Anatomy of a Software Implementation Project

Updated: August 21, 2012

INTRODUCTION

 

There's more to a successful software implementation than simply purchasing a solution. In fact, according to some research reports, more than 80 percent of deployment projects fail. That's a lot of time, money and technology down the drain. Fortunately, there are steps you can take to ensure software implementation success.

 

ANALYSIS

 

1. Think beyond IT. Your IT department may be all aflutter about your new purchase, but don't let IT go it alone. "It's a huge mistake to think that software deployments and implementations are IT projects," warned Jim Blankenheim, senior program director at Computer Sciences Corporation, a Virginia-based IT company specializing in consulting, systems integration and outsourcing. "Failure to get the business adequately involved is a huge pitfall." That's because every IT undertaking demands adequate sponsorship from senior-level managers willing to commit the necessary time and resources to a project. Without such support, warns Blankenheim, an implementation will likely fall through the cracks when new projects move to the top of the priority list.

2. Govern yourself accordingly. Governance is key to ensuring that a company understands — and is prepared for — the impact that introducing new software can have on business processes. After all, said Blankenheim, "It's rare that you'd put in a new software application that would have zero impact on the business processes." Preparing an inventory of processes and forecasting the effects of new software can help minimize the impact.

3. Prepare for change. There's a reason the IT department campaigned for that brand new ERP (enterprise resource planning) system or CRM solution. Now it's time to sell that reason to the masses. Employees need to know why a particular application was purchased, what type of ROI (return on investment) can be expected, and what's in it for them. "Change management is crucial," said Blankenheim. "It involves focusing the pain and ensuring a good deal of communication across the enterprise."

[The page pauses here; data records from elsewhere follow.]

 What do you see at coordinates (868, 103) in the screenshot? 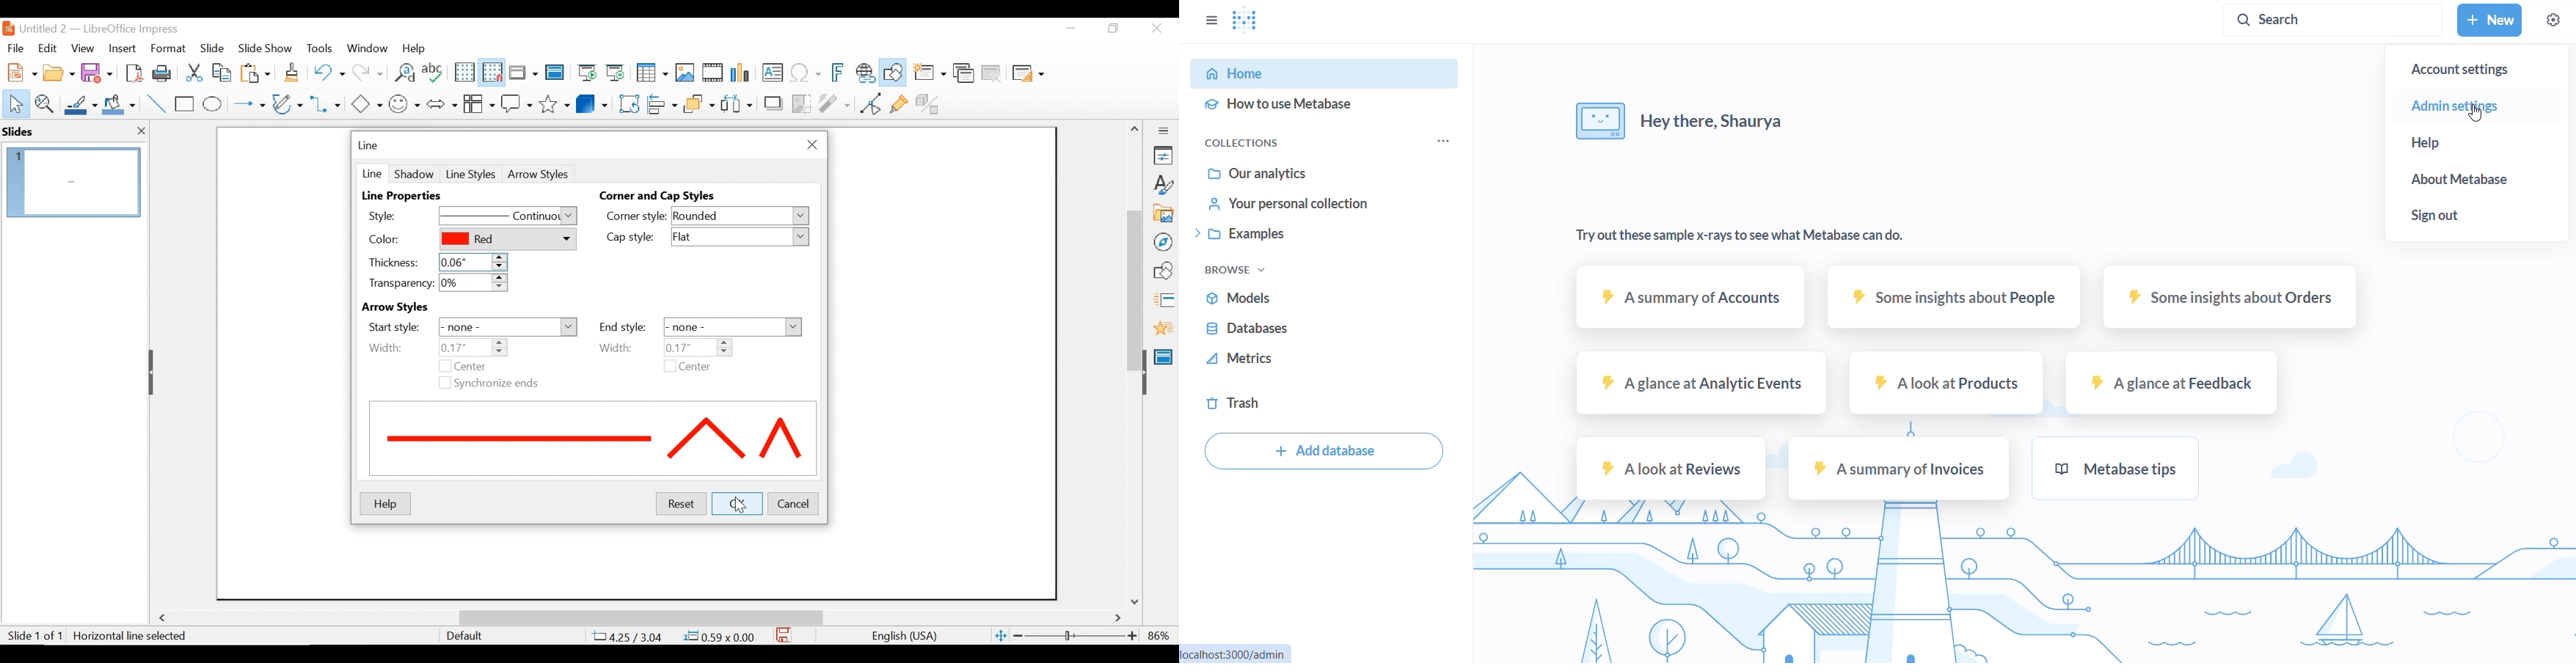
I see `Toggle point Endpoint` at bounding box center [868, 103].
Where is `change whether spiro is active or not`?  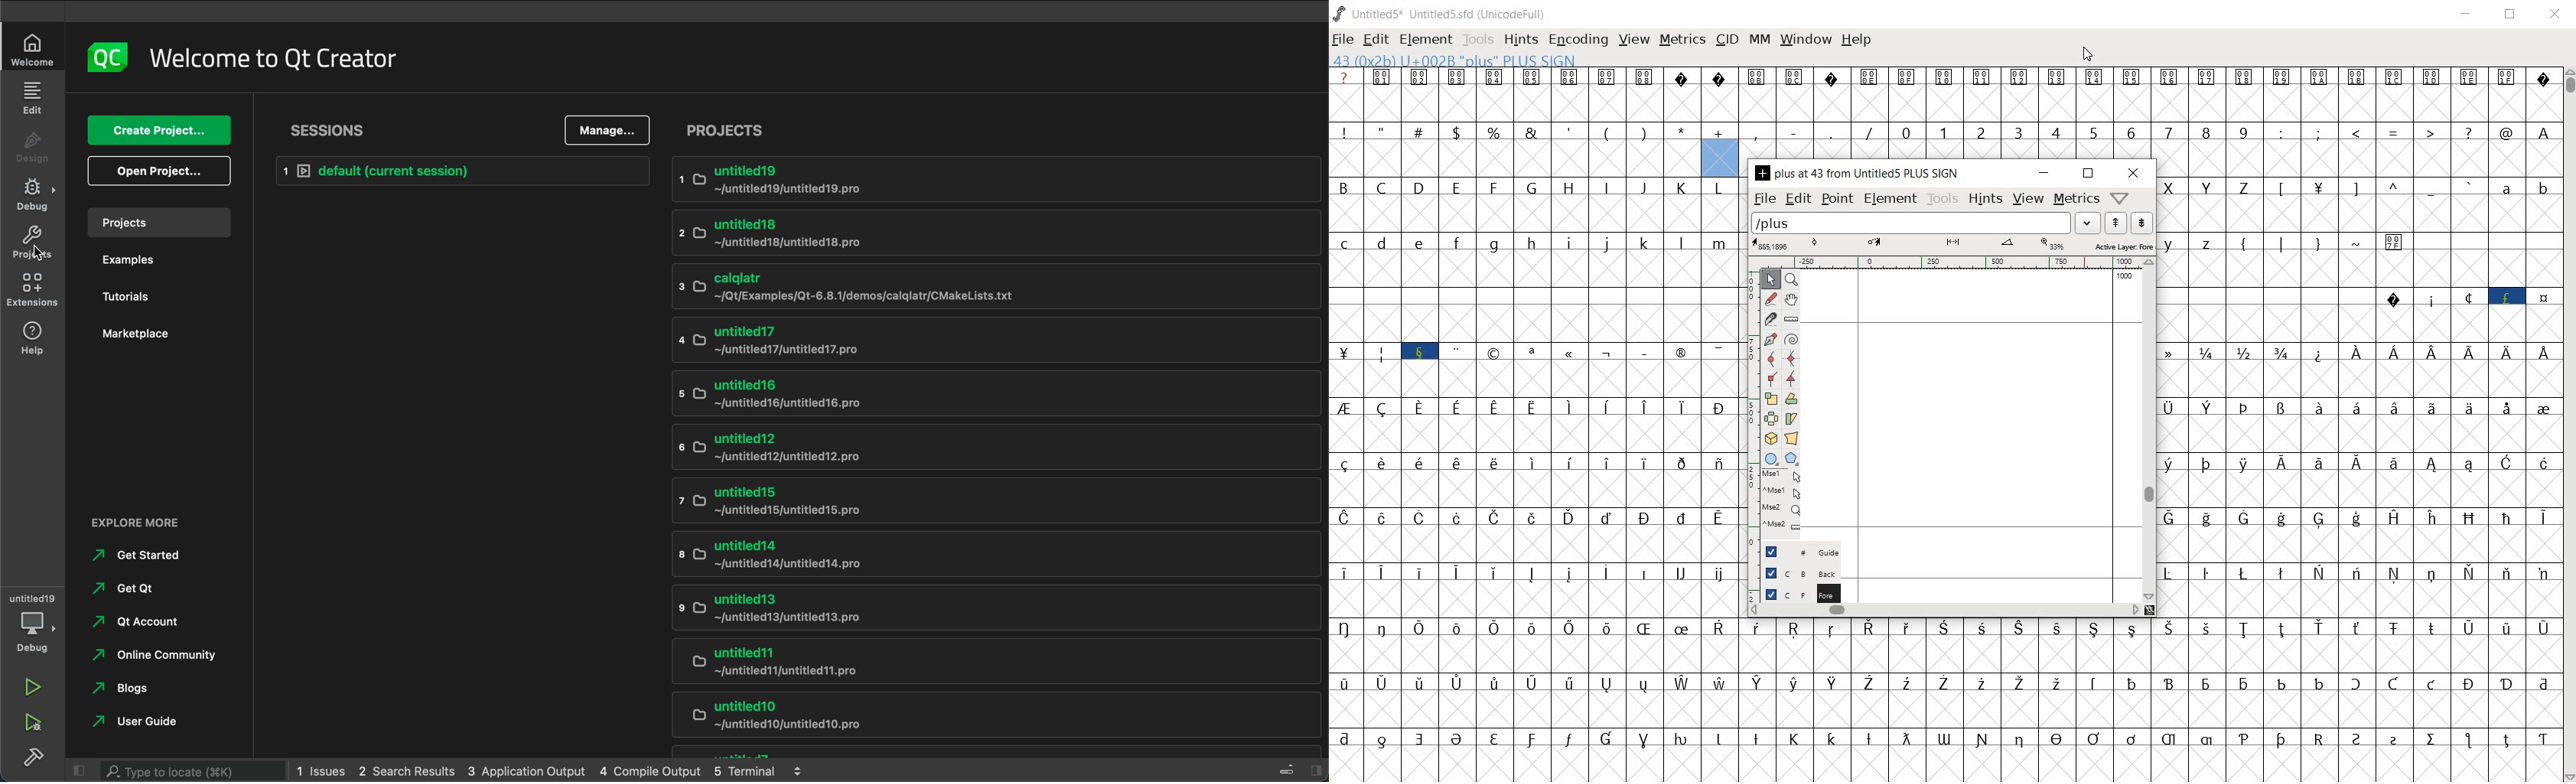
change whether spiro is active or not is located at coordinates (1792, 338).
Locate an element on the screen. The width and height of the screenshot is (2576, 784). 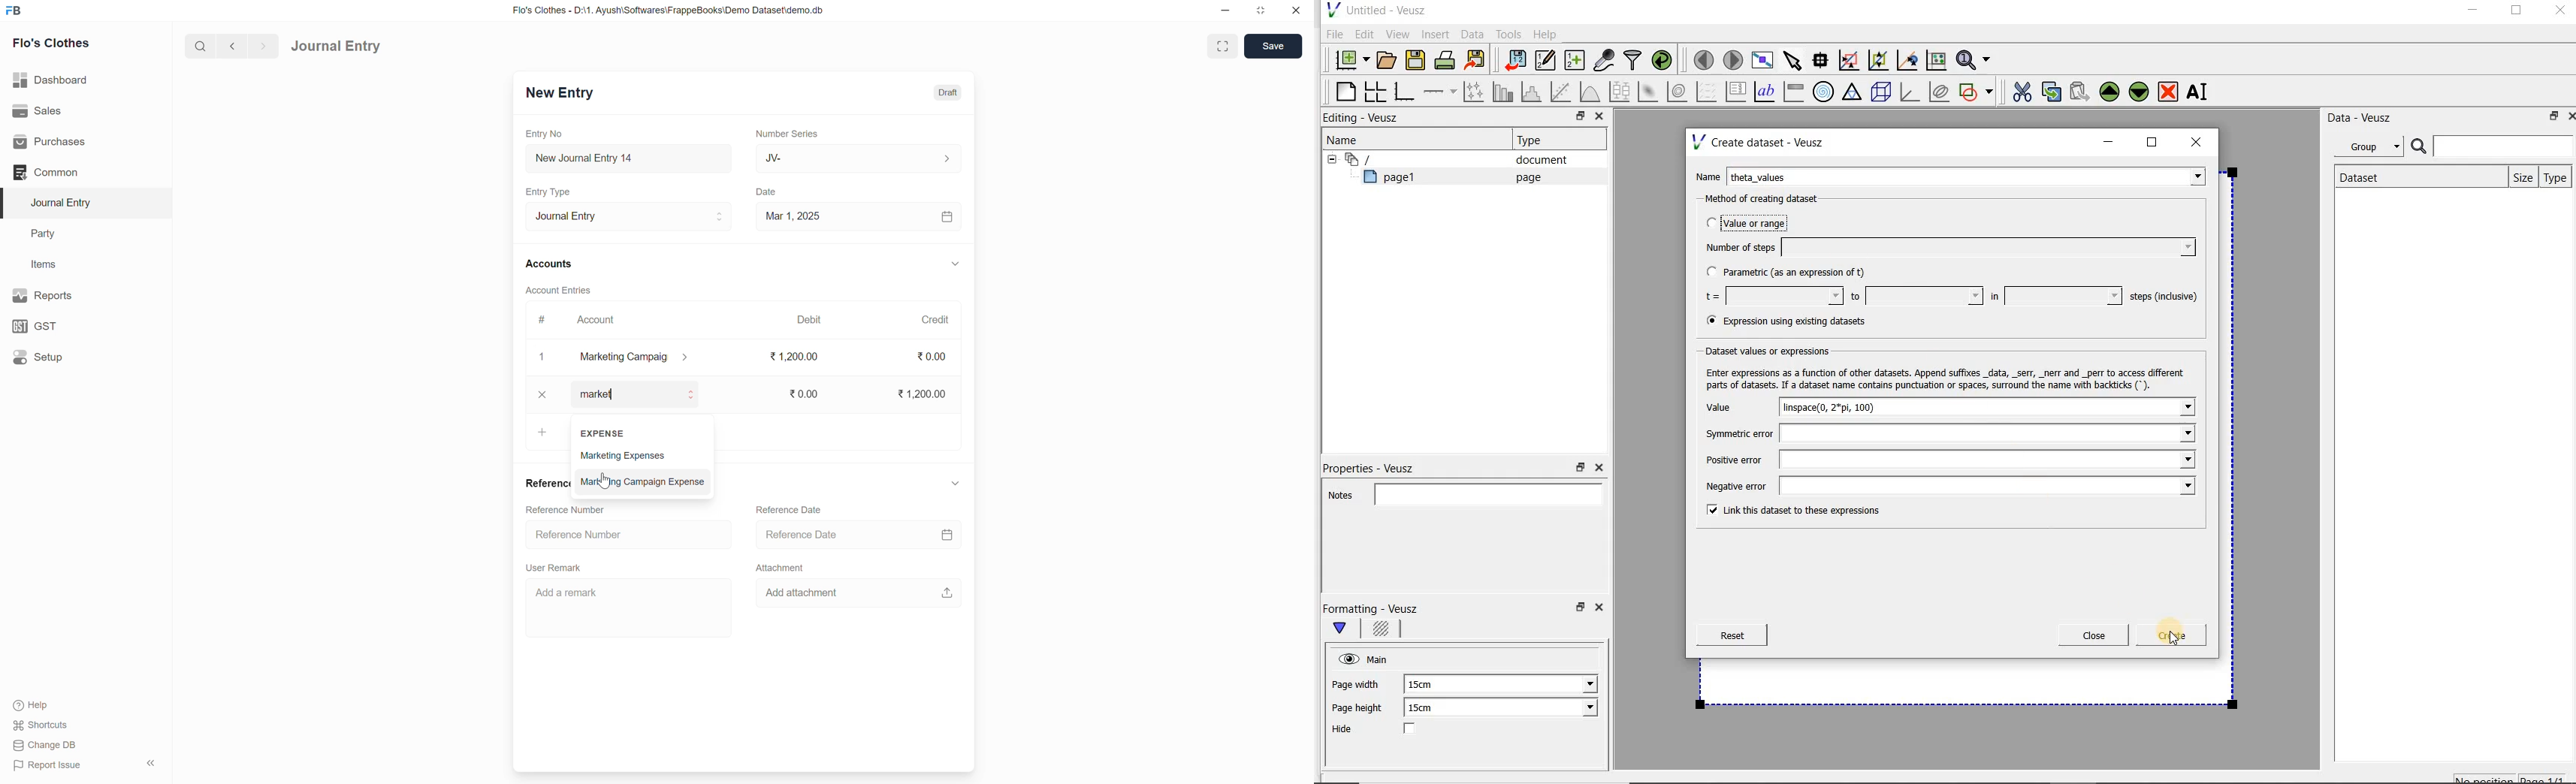
Setup is located at coordinates (38, 357).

4. Driving adoption. One of the fastest ways to convince employees to embrace a new software system is through training . After all, when armed with the necessary knowledge and skills, an employee will be far more likely to put a solution to good use. What's more, Blankenheim said proper training "reduces stress by showing employees how the new system works and how it applies to doing your job. Otherwise, it's just like handing over the user's manual for your new car."

5. Anticipate tech headaches. A number of technical issues can arise when implementing a software solution. For example, when converting data from one order processing system to another, it's not uncommon for companies to discover "redundant and ambiguous information," said Blankenheim. Nevertheless, he said, "Fixing such problems is generally up to the business side of the company. IT can support them, but the business organization needs to sit down and say, ‘This is what it needs to be done.' "

6. Get help. Not every company has the time and internal skills needed to shepherd a successful software implementation from start to finish. "Often it's hard for a company to devote the kinds of resources it needs to deliver a complicated project. Bringing someone in from the outside can find that focus," said Blankenheim. But a consultant or systems integrator is more than simply a helping hand. Rather, Blankenheim said, a third-party provider can play the important role of both "common enemy [and] mediator. The third-party integrator becomes a key change agent," he explained. "We're hired to get the job done, and sometimes that involves breaking some eggs to make the omelet. There's always spirited discussions about what needs to get done and when."

 

RECOMMENDATIONS


Although some companies balk at the expense of bringing a third party on board, external assistance can expedite the implementation process, resulting in overall savings. "Once you get a project going, every delay is an additional cost and/or deferred benefit," said Blankenheim.